What a week on television! The first two days, people were complaining that their favorite soaps had been preempted. Then, America’s TV addicts found to their surprise that the Iran-Contra Hearings were high theater more compelling than their soaps.
For weeks, the liberal media and the partisan Democrats had been loaded for bear, sharpening their knives for the Lieutenant Colonel on whom they expected to pin the “Contragate scandal.” In the media, Oliver North had already been tried and found guilty; the only question remaining was to identify the crime.
So Oliver North was summoned into the lions’ den to face a battery of interrogators. The accused was pitted against a formidable array of dozens of stern-faced Senators, Congressmen, their staffs, a forbidding row of hostile lawyers primed to parade their prosecutorial skills, and a bottom row of crouching cameramen.
The first day started with the Senators and Congressmen tart and cocky. Indeed, they were in the driver’s seat; they had called the hearing; the liberal Democrats were ready to draw blood, and the Republicans were neutralized into cautious silence because the tide running against North seemed overpowering.
For two solid days, North was pounded by direct questioning from the House lawyer, John W. Nields. As the hours wore on, however, it became clear that North was in command of the colloquy and Nields couldn’t lay a glove on him.
At the end of the first day, the reaction of the TV commentators was wait-and-see; it was only a matter of time, they thought, when North would break and convict himself and the Reagan Administration of high crimes. By the end of the second day, big media realized that they had been bested at their own game of television.
Tom Brokaw of NBC pronounced the hearing “utterly fascinating,” and, in tones of unabashed awe and admiration, credited North with “scoring a hole in one.” Dan Rather ruefully admitted that North “speaks the language of Middle America — he’s a very effective communicator.”
Still, they cherished the hope that North would be broken on the third day by the tough counsel hired by the Senate Democrats, Arthur Liman. He, too, started off completely confident, raring for the chance to demonstrate his talents. Friendly cameramen shot him at an angle that minimized his three-inch double chin.
Liman began by addressing North as Lieutenant instead of Lieutenant Colonel. He didn’t get by with this pettiness and only made himself look small in the attempt.

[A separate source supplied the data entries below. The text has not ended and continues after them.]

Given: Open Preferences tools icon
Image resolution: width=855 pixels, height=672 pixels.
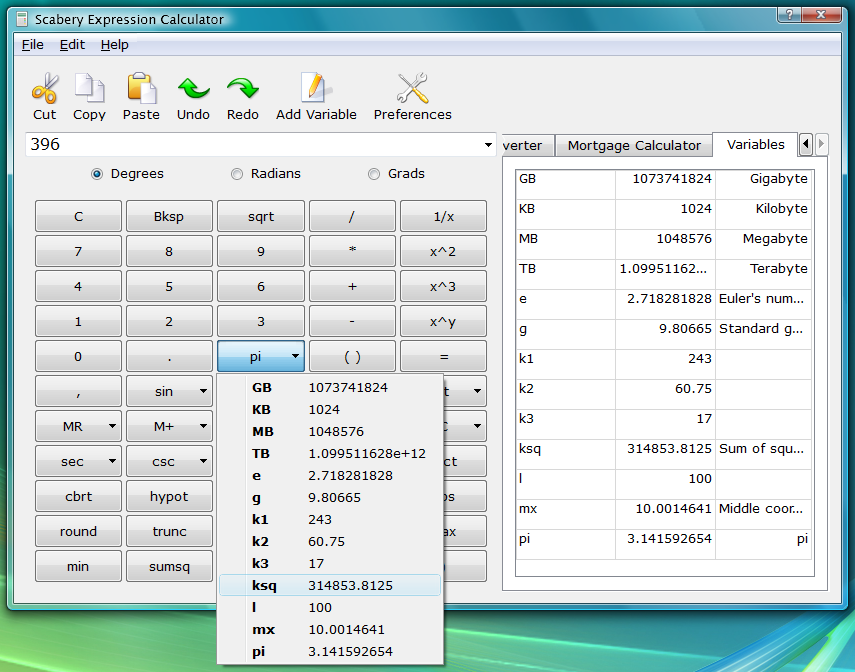Looking at the screenshot, I should tap(412, 89).
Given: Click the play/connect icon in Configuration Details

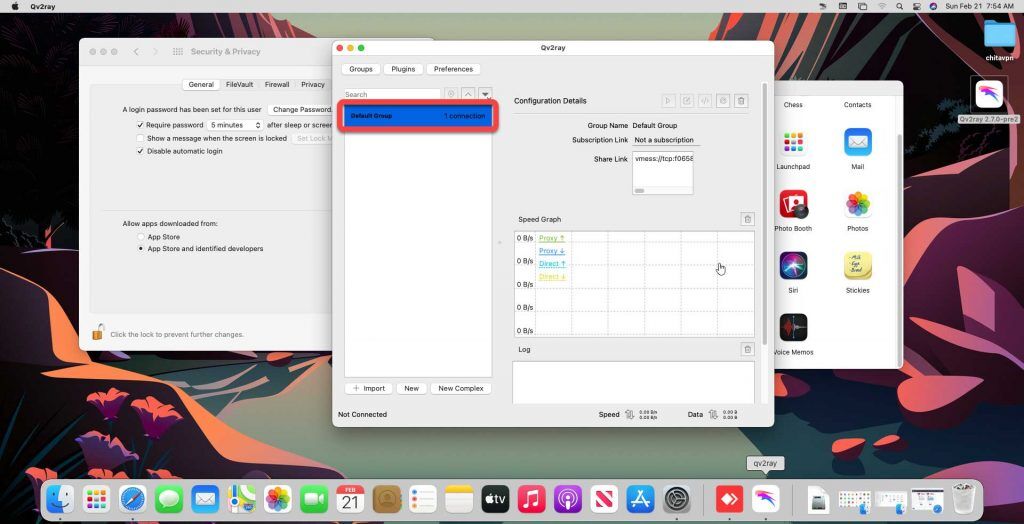Looking at the screenshot, I should click(669, 101).
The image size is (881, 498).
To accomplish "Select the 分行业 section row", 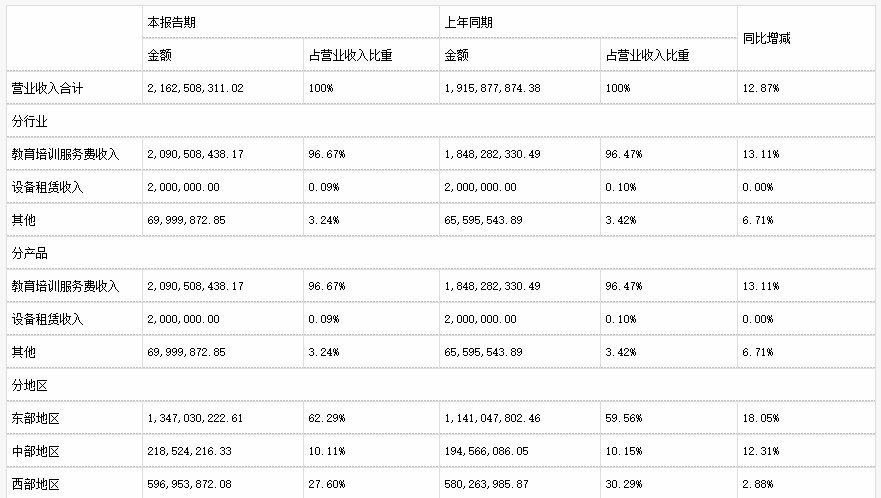I will [440, 121].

Liman then tried to patronize North by asking him if the Iran-Contra hearings were his “worst” days. Hardly; not for a man who had survived some really “worst” days in combat in Vietnam.
Liman patronized North again, saying, “I’m not trying to trap you.” Who did he think he was kidding? Of course, Liman was trying to trap North! But North skillfully avoided every ambush and came out unscathed.

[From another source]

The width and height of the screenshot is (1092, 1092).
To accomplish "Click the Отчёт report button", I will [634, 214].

By the end of what had been given advance billing as “cross-examination by the top trial lawyer in New York,” Liman looked like a pussycat who had been dropped in the pond. He never scored a point on the young Lieutenant Colonel.
By the end of the fourth day, America was experiencing a tidal wave of Ollie-mania. Tom Brokaw said that North’s credibility had “grown with every passing day.” Americans have a new hero.
It was amusing the way, in four days on the witness stand, every camera shot of Ollie North was positioned so that his microphones obscured his Vietnam combat decorations. But it didn’t matter. His courage, dedication, and patriotism shone forth from his face.
The liberal Democrats, who had planned the Iran-Contra hearings as a lynch party to hang Oliver North and Ronald Reagan, are bewildered at the way North turned the tables on them. The whole bunch of politicians and lawyers came across (to borrow Brendan Sullivan’s colorful metaphor) like “potted plants,” just stage props in a great TV drama called “Ollie North Fights Back.”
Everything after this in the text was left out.